Performance Evaluation of Speech Recognition System Using Conventional and Hybrid Features and Hidden Markov Model Classifier
Abstract
Extracting the auditory information from speech signal is considered a
computationally demanding task. However, past researches in mathematics,
acoustics, and speech technology have provided many methods for signal processing
and modeling. Although, all methods have their strengths and weaknesses, but they
remain a serious attempt towards speech recognition system.

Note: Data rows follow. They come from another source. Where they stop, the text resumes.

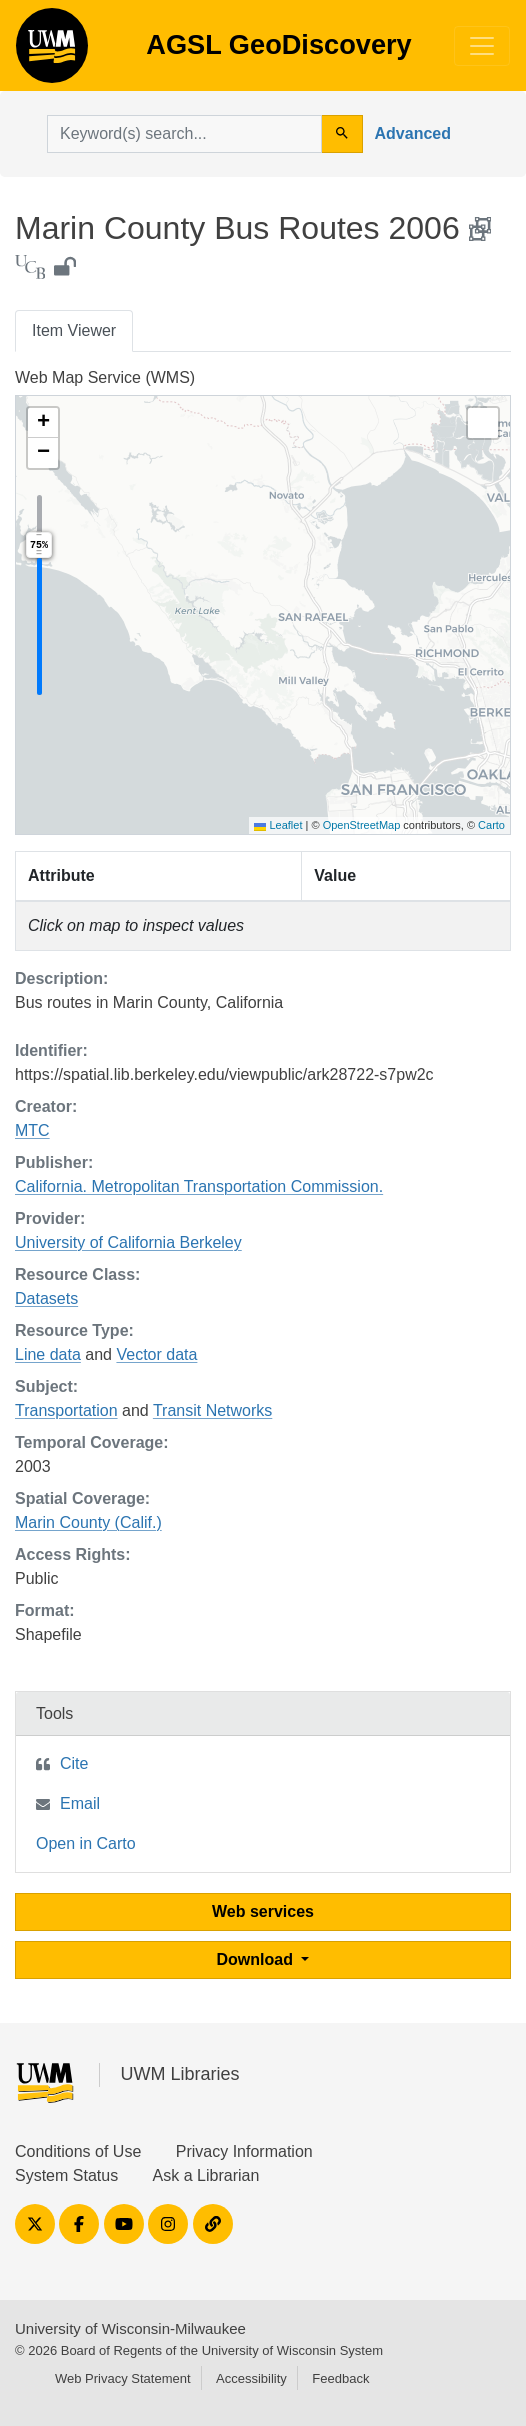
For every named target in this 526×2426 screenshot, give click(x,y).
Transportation (66, 1410)
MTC (32, 1130)
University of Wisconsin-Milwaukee (130, 2328)
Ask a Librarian (206, 2175)
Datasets (46, 1298)
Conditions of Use (78, 2151)
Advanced (413, 133)
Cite (74, 1763)
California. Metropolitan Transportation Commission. (199, 1186)
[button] (43, 423)
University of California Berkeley (128, 1242)
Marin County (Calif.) (88, 1522)
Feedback (340, 2378)
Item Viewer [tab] (74, 330)
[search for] (184, 134)
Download (257, 1959)
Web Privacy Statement (123, 2378)
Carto (491, 825)
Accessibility (251, 2378)
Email (80, 1803)
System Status (66, 2175)
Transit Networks (212, 1410)
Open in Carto (86, 1843)
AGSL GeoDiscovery (52, 52)
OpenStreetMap (362, 825)
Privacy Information (244, 2151)
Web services (263, 1911)
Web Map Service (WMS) (105, 377)
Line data (48, 1354)
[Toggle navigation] (482, 46)
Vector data (156, 1354)
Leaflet (278, 825)
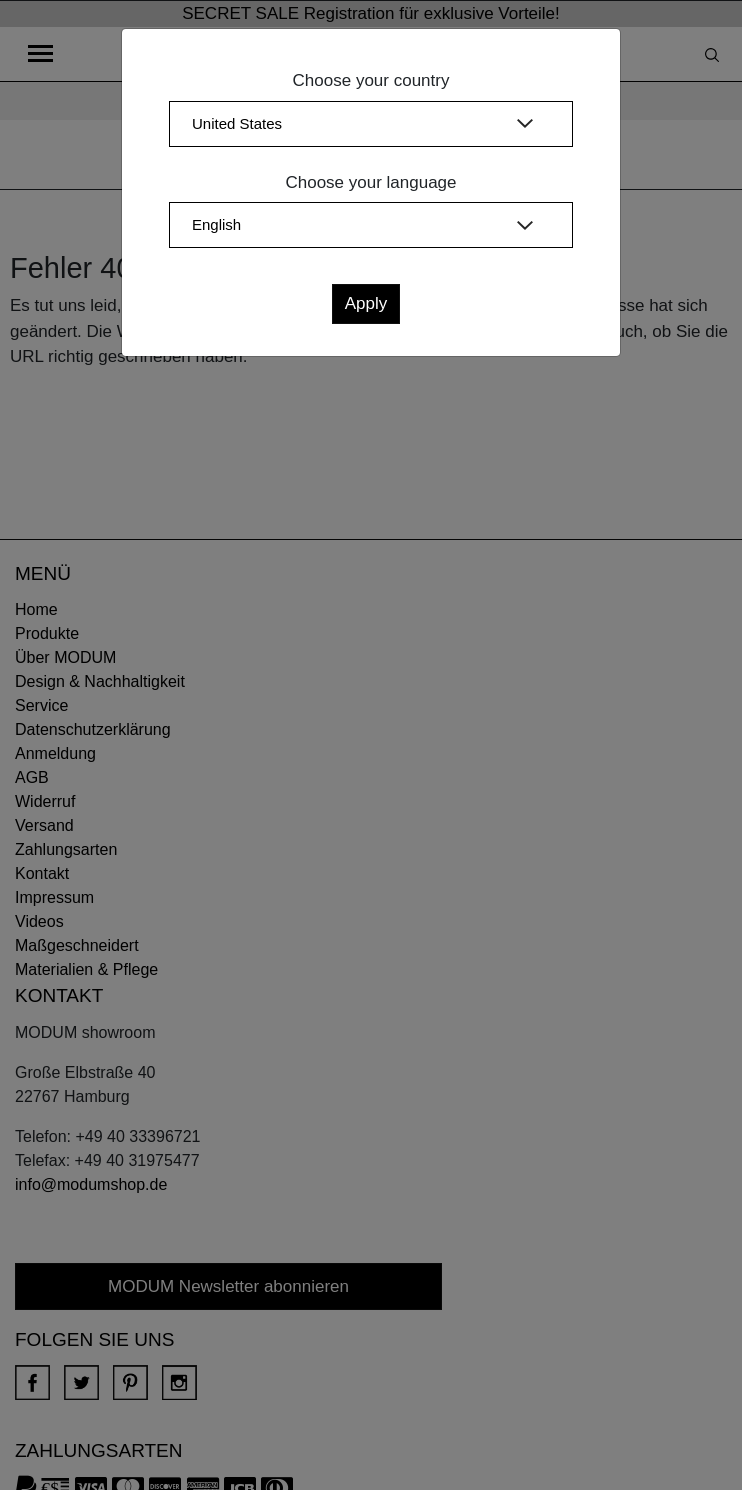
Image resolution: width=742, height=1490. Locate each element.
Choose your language (370, 182)
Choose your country (371, 80)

Using multivariate statistical machine learning (Hidden Markov Model), this
work investigates the performance of selected conventional and new hybrid feature
extraction algorithms in both clean and noisy environments. The resultant
conventional features include MFCC, LPCC, PLP, and RASTA-PLP, while the new
hybrid features include LPR, MLP, MLR, and MPR. The whole speech system was
designed using MATLAB software, and evaluated using isolated-word human voice
corpus (TIDIGITS). This data set are consists of eleven words (zero to nine and the
letter O), sampled at 8-kHz and digitalized with a resolution of 16 bit, recorded from 208 different adult speakers (men & women), each person uttered each word two
times.
Giving a dependency in multi-dimensions through transition probabilities
organized in a Markov mesh, HMMs Pattern matching technique considers the
observations statistically dependent on neighboring observations as shown; In
training session HMM, generates several reference models and stored in for later use.
With a statistical model in hand, we can perform several important tasks related to
speech recognition. In testing session, statistical models were applied to find the
highest probability that helps to generate the decision in order to recognize the
unknown word. Consequently, training models are derived in to evaluate the
behavior of the proposal speech recognition system based on WER scale, and all the
results are compared with some ready published models.
The results showed that the acoustic signals extracted using LPC and LPR
algorithms are given the best recognition rate at 99.9949% and 99.9733% in quite
condition, while in noisy condition, RASTA-PLP algorithm was provides the best
recognition rate by 98.9999%, 98.7945%, 94.7672, and 93.9809% at 30, 20, 10, 5db
respectively. As far as the validity of the commonly used models is concerned, the
comparison to the measurements reveals that the applicability of those models for
the studied environment is still debatable. The main technical contribution of this
research is a way of estimating the parameters of new four hybrid feature extraction
algorithms comparing with conventional features. So, this research can serve as a
useful reference for the engineers to design ASR applications.